Rand 2011 Bayesian Analysis

This notebook outlines how to begin the duplication the analysis of the Rand et al. 2011 study "Dynamic social networks promote cooperation in experiments with humans" Link to Paper

This notebook focuses on using a Bayesian approach. Just one example is shown. Refer to the other Cooperation Analysis notebook for the remaining regression formulas to do full replication

This notebook also requires that bedrock-core be installed locally into the python kernel running this notebook. This can be installed via command line using:

pip install git+https://github.com/Bedrock-py/bedrock-core.git

The other requirements to run this notebook are:

Step 1: Check Environment

First check that Bedrock is installed locally. If the following cell does not run without error, check the install procedure above and try again. Also, ensure that the kernel selected is the same as the kernel where bedrock-core is installed


In [ ]:
from bedrock.client.client import BedrockAPI

Test Connection to Bedrock Server

This code assumes a local bedrock is hosted at localhost on port 81. Change the SERVER variable to match your server's URL and port.


In [ ]:
import requests
import pandas
import pprint
SERVER = "http://localhost:81/"
api = BedrockAPI(SERVER)

Check for Spreadsheet Opal

The following code block checks the Bedrock server for the Spreadsheet Opal. This Opal is used to load .csv, .xls, and other such files into a Bedrock matrix format. The code below calls the Bedrock /dataloaders/ingest endpoint to check if the opals.spreadsheet.Spreadsheet.Spreadsheet opal is installed.

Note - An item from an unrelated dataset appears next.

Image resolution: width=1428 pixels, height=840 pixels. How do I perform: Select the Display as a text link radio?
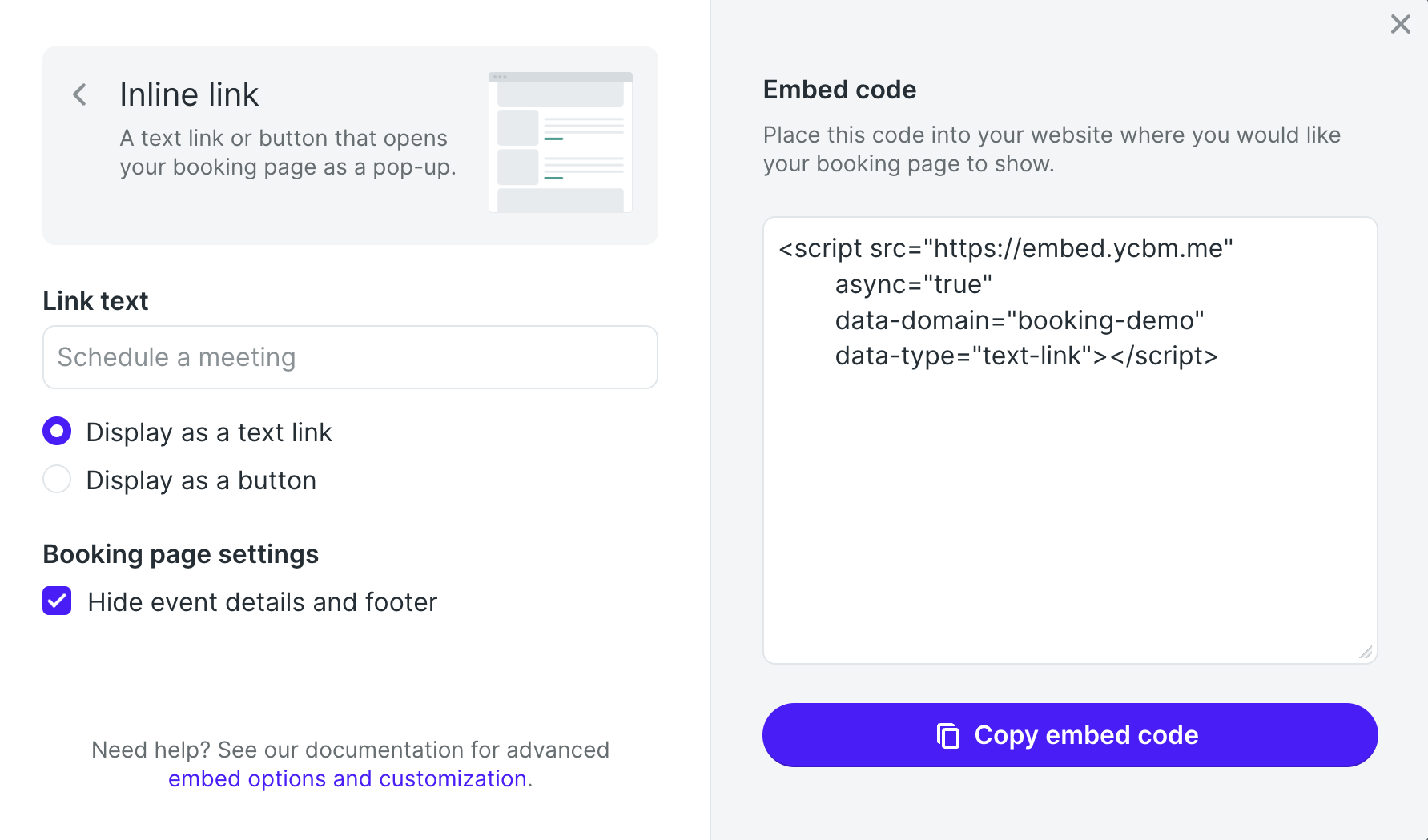[57, 432]
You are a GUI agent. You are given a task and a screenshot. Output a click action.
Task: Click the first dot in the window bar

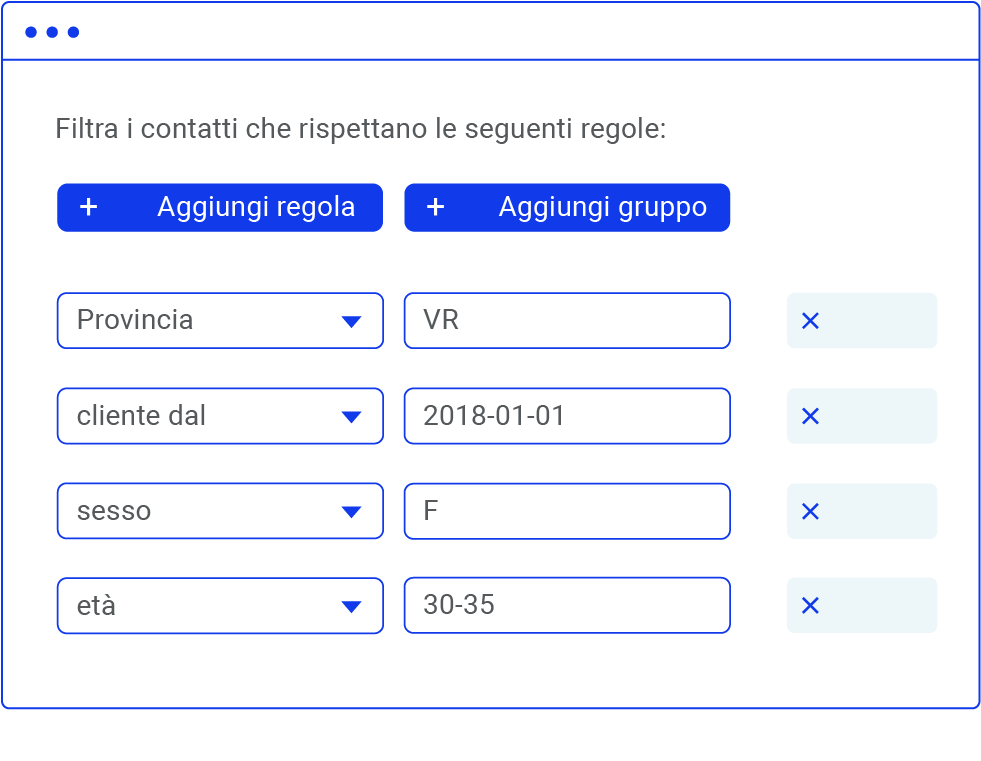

If the code below shows the Opal is not installed, there are two options:

  1. If you are running a local Bedrock or are the administrator of the Bedrock server, install the Spreadsheet Opal with pip on the server Spreadsheet
  2. If you are not administrator of the Bedrock server, e-mail the Bedrock administrator requesting the Opal be installed

In [ ]:
resp = api.ingest("opals.spreadsheet.Spreadsheet.Spreadsheet")
if resp.json():
    print("Spreadsheet Opal Installed!")
else:
    print("Spreadsheet Opal Not Installed!")

Check for STAN GLM Opal

The following code block checks the Bedrock server for the STAN GLM Opal.

If the code below shows the Opal is not installed, there are two options:

  1. If you are running a local Bedrock or are the administrator of the Bedrock server, install the Stan GLM Opal with pip on the server Stan GLM
  2. If you are not administrator of the Bedrock server, e-mail the Bedrock administrator requesting the Opal be installed

In [ ]:
resp = api.analytic('opals.stan.Stan.Stan_GLM')
if resp.json():
    print("Stan_GLM Opal Installed!")
else:
    print("Stan_GLM Opal Not Installed!")

Check for select-from-dataframe Opal

The following code block checks the Bedrock server for the select-from-dataframe Opal. This allows you to filter by row and reduce the columns in a dataframe loaded by the server.

If the code below shows the Opal is not installed, there are two options:

  1. If you are running a local Bedrock or are the administrator of the Bedrock server, install the select-from-datafram Opal with pip on the server select-from-dataframe
  2. If you are not administrator of the Bedrock server, e-mail the Bedrock administrator requesting the Opal be installed

In [ ]:
resp = api.analytic('opals.select-from-dataframe.SelectByCondition.SelectByCondition')
if resp.json():
    print("Select-from-dataframe Opal Installed!")
else:
    print("Select-from-dataframe Opal Not Installed!")

Check for summarize Opal

The following code block checks the Bedrock server for the summarize Opal. This allows you to summarize a matrix with an optional groupby clause.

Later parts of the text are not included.